Evernorth Growth and Pharmacy Service Expansion Bolster Cigna’s Value Case

CICI

Cigna’s Evernorth segment has delivered robust growth while the company accelerates expansion of its pharmacy services platform. With shares trading at a discount to historical multiples and management’s renewed focus on dividends and buybacks, the firm’s long-term valuation outlook strengthens.

1. Cigna’s Long-Term Outlook Supported by Evernorth Growth and Pharmacy Expansion

Cigna (CI) is positioned for durable shareholder value thanks to robust expansion in its Evernorth Health Services division and a strategic push into pharmacy benefit management.
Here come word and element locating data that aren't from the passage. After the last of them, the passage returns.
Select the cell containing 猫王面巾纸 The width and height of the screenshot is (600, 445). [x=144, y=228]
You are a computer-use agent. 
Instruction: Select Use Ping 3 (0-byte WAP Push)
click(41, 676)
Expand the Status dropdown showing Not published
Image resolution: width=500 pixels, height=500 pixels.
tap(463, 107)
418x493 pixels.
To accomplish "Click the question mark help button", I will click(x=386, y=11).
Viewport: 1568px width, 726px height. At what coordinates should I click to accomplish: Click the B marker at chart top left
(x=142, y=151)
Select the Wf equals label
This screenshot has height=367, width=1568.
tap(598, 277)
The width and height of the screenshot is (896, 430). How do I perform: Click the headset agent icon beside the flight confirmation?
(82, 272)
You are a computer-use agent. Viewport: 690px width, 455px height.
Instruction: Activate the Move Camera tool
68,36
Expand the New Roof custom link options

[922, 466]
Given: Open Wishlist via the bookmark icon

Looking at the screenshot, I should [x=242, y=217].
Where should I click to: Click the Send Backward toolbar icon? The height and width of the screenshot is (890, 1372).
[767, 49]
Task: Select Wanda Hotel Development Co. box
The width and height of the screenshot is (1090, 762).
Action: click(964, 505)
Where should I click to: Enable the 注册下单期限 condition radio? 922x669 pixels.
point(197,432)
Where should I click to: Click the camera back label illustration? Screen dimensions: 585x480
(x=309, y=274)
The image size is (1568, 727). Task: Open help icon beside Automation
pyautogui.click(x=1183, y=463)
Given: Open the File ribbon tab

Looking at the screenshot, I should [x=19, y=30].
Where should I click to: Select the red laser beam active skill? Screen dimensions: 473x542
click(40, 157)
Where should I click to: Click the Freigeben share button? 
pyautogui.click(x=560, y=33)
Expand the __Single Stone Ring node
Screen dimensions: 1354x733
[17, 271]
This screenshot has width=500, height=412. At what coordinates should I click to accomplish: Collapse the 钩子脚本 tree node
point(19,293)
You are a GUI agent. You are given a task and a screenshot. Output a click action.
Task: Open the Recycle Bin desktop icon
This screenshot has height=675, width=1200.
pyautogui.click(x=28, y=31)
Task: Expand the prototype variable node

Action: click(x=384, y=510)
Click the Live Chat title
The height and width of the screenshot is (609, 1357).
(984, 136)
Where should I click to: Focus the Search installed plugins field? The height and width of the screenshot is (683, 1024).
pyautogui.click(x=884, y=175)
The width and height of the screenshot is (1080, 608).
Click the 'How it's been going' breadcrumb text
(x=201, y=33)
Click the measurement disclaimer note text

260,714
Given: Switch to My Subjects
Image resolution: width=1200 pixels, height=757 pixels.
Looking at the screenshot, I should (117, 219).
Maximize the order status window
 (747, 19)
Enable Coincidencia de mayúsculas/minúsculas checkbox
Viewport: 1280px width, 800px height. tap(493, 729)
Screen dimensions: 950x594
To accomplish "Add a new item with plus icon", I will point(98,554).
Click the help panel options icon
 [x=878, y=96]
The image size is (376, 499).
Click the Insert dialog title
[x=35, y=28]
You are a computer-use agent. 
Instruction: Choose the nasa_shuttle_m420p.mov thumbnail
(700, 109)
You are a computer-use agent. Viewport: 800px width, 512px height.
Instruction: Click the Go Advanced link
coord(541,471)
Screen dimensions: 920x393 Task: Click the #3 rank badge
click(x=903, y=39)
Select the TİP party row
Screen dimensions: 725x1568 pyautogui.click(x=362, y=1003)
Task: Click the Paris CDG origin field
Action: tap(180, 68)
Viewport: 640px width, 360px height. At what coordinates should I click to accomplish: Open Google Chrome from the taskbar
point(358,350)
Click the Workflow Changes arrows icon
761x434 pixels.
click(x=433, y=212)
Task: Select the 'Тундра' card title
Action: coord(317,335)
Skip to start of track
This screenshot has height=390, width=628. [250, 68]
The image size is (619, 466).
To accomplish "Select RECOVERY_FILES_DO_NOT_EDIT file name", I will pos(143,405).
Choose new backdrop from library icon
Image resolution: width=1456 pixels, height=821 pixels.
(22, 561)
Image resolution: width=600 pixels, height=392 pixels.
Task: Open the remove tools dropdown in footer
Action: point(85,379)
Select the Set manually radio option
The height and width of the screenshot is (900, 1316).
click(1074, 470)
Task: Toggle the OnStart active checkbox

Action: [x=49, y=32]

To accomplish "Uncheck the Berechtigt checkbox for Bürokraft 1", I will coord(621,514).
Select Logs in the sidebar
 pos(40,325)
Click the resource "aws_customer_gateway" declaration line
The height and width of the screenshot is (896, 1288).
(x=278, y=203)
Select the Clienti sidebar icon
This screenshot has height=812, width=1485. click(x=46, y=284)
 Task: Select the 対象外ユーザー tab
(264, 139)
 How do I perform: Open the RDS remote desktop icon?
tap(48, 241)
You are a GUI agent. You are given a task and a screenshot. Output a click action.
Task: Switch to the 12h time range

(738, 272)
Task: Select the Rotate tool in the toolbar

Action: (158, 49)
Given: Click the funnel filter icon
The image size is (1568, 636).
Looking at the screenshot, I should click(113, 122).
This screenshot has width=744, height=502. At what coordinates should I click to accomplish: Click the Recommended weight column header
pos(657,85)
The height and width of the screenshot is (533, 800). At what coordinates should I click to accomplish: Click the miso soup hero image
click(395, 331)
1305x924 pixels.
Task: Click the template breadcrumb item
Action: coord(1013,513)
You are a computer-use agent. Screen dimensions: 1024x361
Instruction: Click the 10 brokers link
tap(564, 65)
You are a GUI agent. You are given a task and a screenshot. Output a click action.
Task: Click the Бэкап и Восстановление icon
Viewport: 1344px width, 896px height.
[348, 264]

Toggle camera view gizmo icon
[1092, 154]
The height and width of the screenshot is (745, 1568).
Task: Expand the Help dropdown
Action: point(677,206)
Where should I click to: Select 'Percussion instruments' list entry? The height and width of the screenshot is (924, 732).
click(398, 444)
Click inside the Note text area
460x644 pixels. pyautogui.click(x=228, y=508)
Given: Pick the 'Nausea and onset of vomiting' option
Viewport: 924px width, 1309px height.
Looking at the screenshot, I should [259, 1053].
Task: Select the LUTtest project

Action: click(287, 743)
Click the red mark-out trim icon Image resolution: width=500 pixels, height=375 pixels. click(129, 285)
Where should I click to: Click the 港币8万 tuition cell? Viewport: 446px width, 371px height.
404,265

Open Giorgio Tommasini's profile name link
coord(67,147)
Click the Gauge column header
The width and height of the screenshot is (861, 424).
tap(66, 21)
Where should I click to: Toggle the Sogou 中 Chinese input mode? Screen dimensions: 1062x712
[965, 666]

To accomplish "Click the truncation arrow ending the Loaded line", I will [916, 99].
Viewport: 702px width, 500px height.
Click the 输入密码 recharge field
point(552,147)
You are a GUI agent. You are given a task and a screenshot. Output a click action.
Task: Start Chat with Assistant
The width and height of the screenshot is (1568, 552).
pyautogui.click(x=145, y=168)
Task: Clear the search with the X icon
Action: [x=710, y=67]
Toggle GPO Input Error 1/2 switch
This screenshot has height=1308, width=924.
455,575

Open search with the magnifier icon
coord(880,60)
In the last fiscal year, Evernorth revenue climbed 12% to $50.4 billion, driven by a 15% increase in utilization of virtual care and health coaching. The company also added roughly 1.2 million new pharmacy members through partnerships with regional health systems, contributing to a 9% rise in pharmacy services revenue. At a forward P/E ratio of 15.2x—below the industry average of 18.7x—Cigna’s shares trade at a valuation discount that reflects conservative estimates for mid-cycle earnings. Management has committed $3 billion to share repurchases over the next 12 months and maintains a dividend yield of 1.8%, underscoring its focus on returning capital while funding continued investments in digital platforms and network expansion.